DATA FOR THE TASK start

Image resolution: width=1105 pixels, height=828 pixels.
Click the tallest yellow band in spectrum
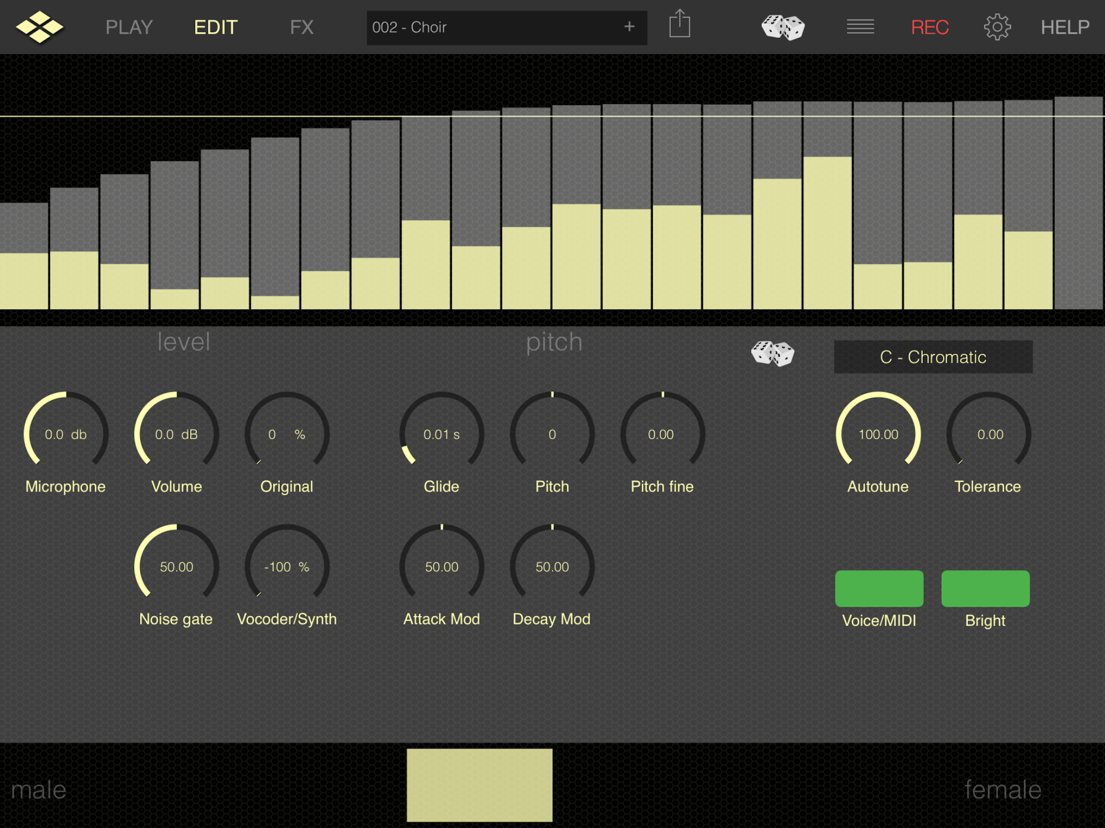coord(827,232)
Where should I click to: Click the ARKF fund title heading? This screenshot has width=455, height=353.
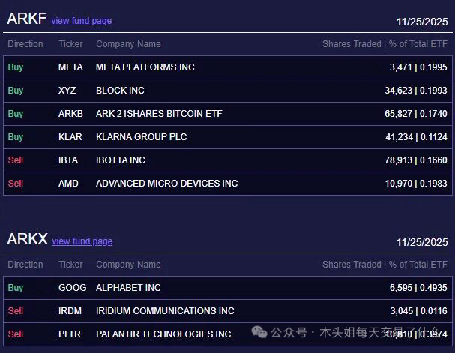click(26, 19)
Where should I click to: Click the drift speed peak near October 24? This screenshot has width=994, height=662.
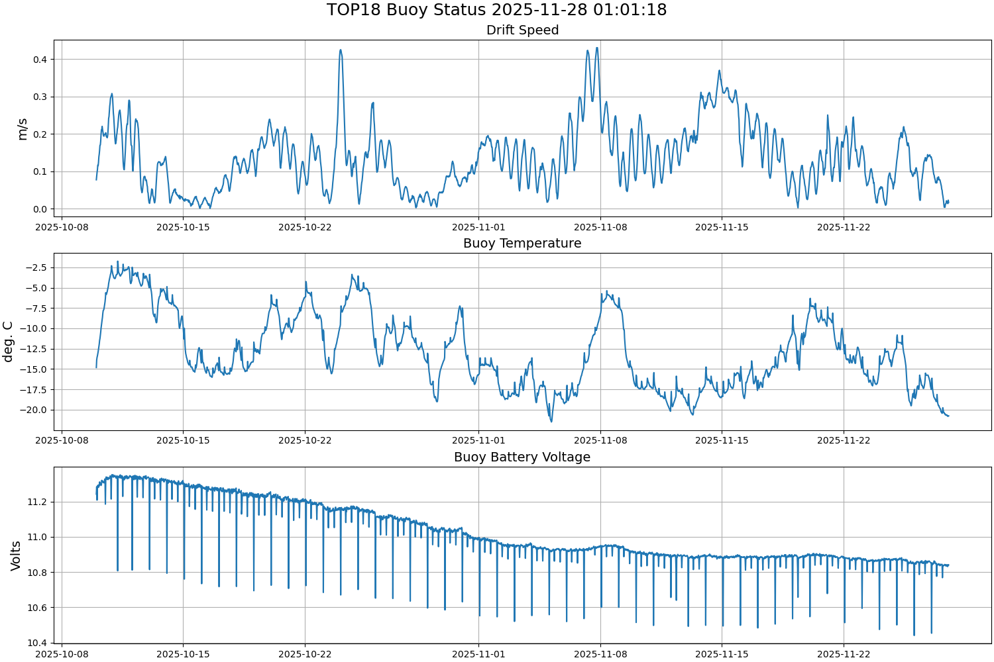(341, 50)
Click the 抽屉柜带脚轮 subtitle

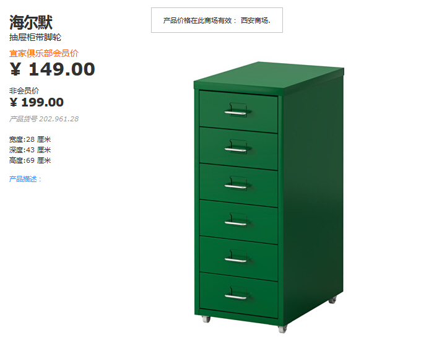35,37
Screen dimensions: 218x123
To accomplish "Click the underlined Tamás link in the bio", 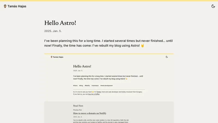I will (x=98, y=92).
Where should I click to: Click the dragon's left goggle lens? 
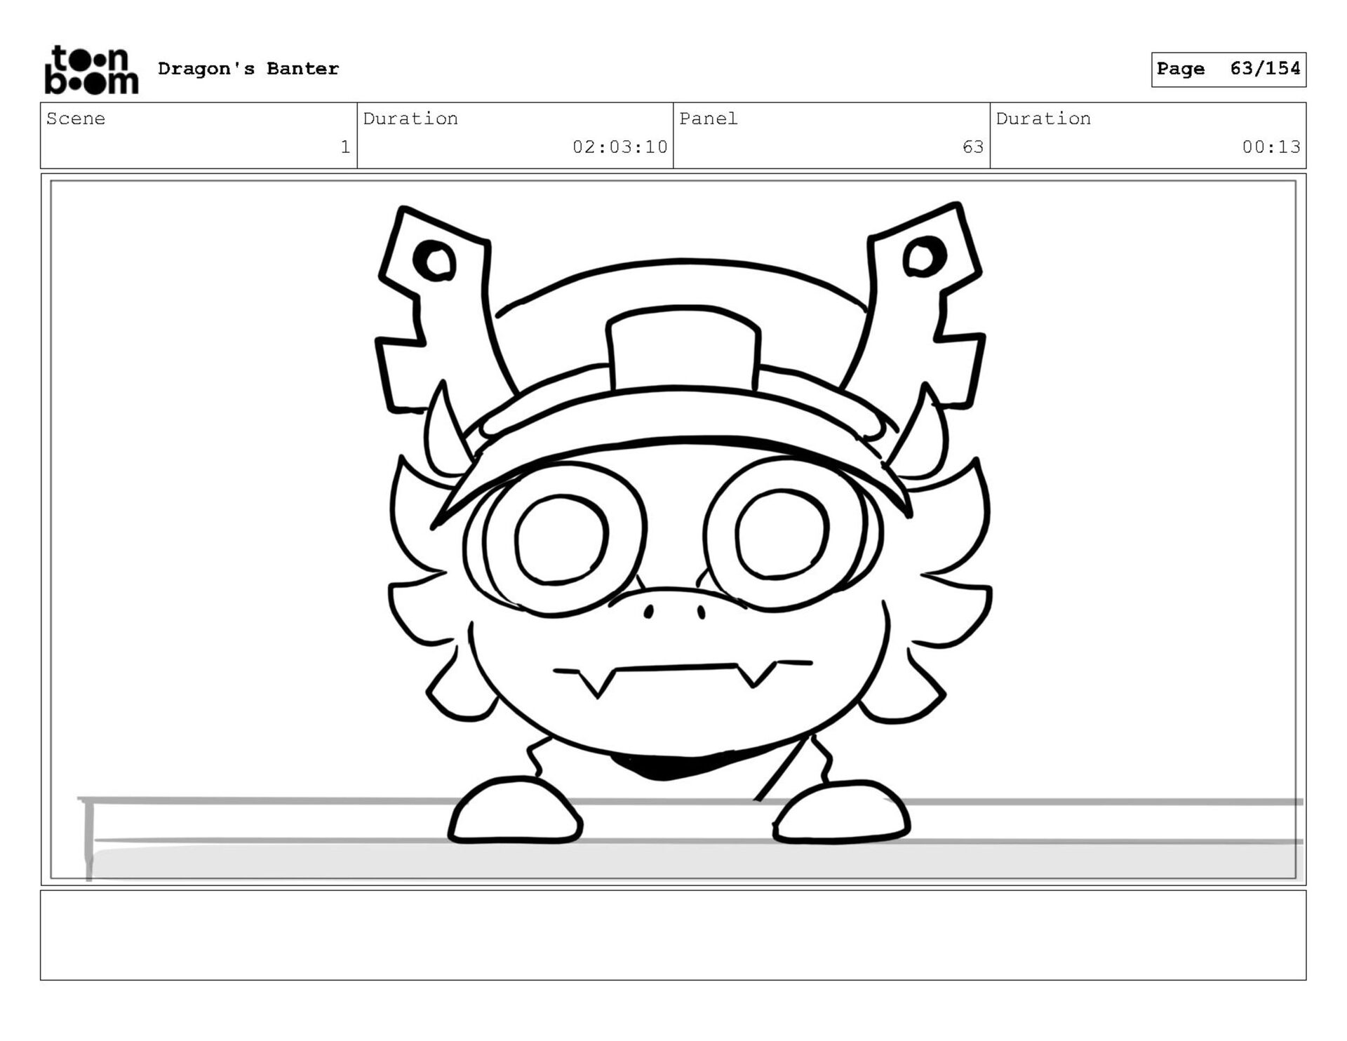(x=561, y=539)
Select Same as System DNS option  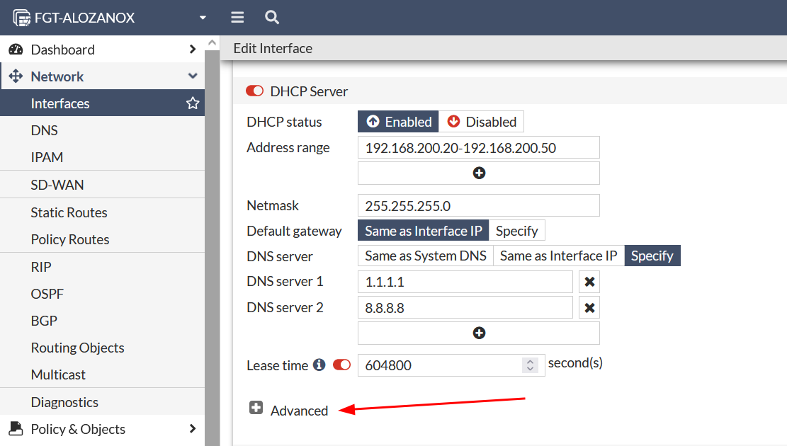pyautogui.click(x=426, y=256)
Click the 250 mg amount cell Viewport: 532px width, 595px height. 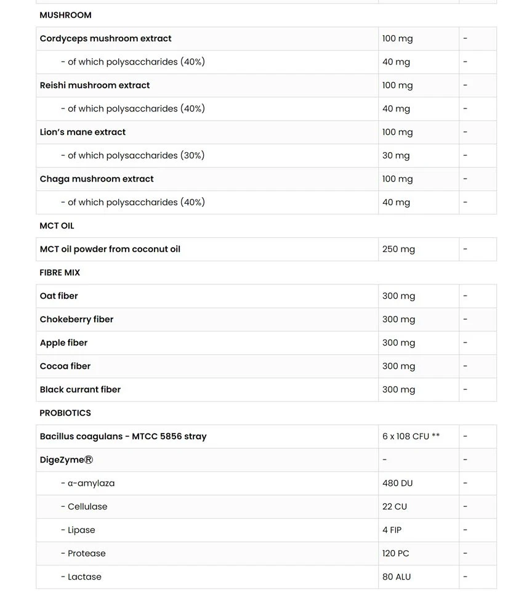click(x=398, y=249)
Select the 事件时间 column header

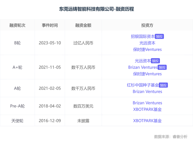50,25
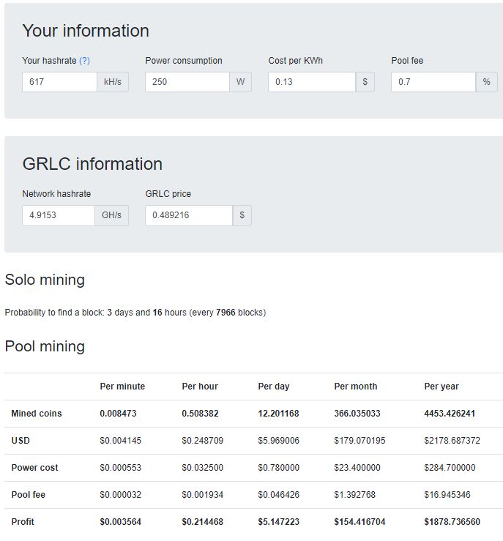
Task: Change the Network hashrate value
Action: (59, 215)
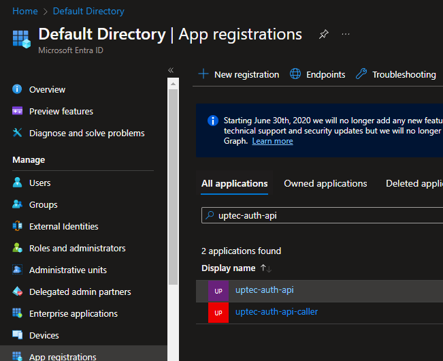Open External Identities icon

tap(18, 226)
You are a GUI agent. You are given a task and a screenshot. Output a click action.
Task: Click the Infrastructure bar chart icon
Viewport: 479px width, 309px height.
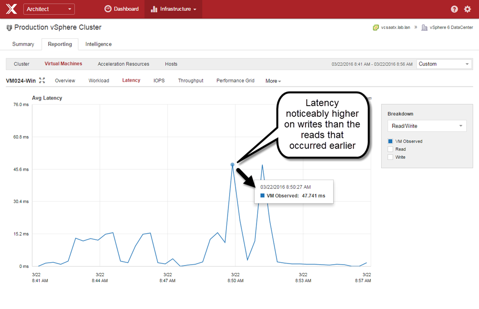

DATA FOR THE TASK end

→ **YOUR INSTRUCTIONS**
Report every line in the records above that contains the word "This", treating uppercase and lowercase as different.

→ **EXERCISE SOLUTION**
Where should I click to: Click the ARKF fund title heading? This screenshot has width=455, height=353.
Where should I click to: Click the drift speed peak near October 24? This screenshot has width=994, height=662.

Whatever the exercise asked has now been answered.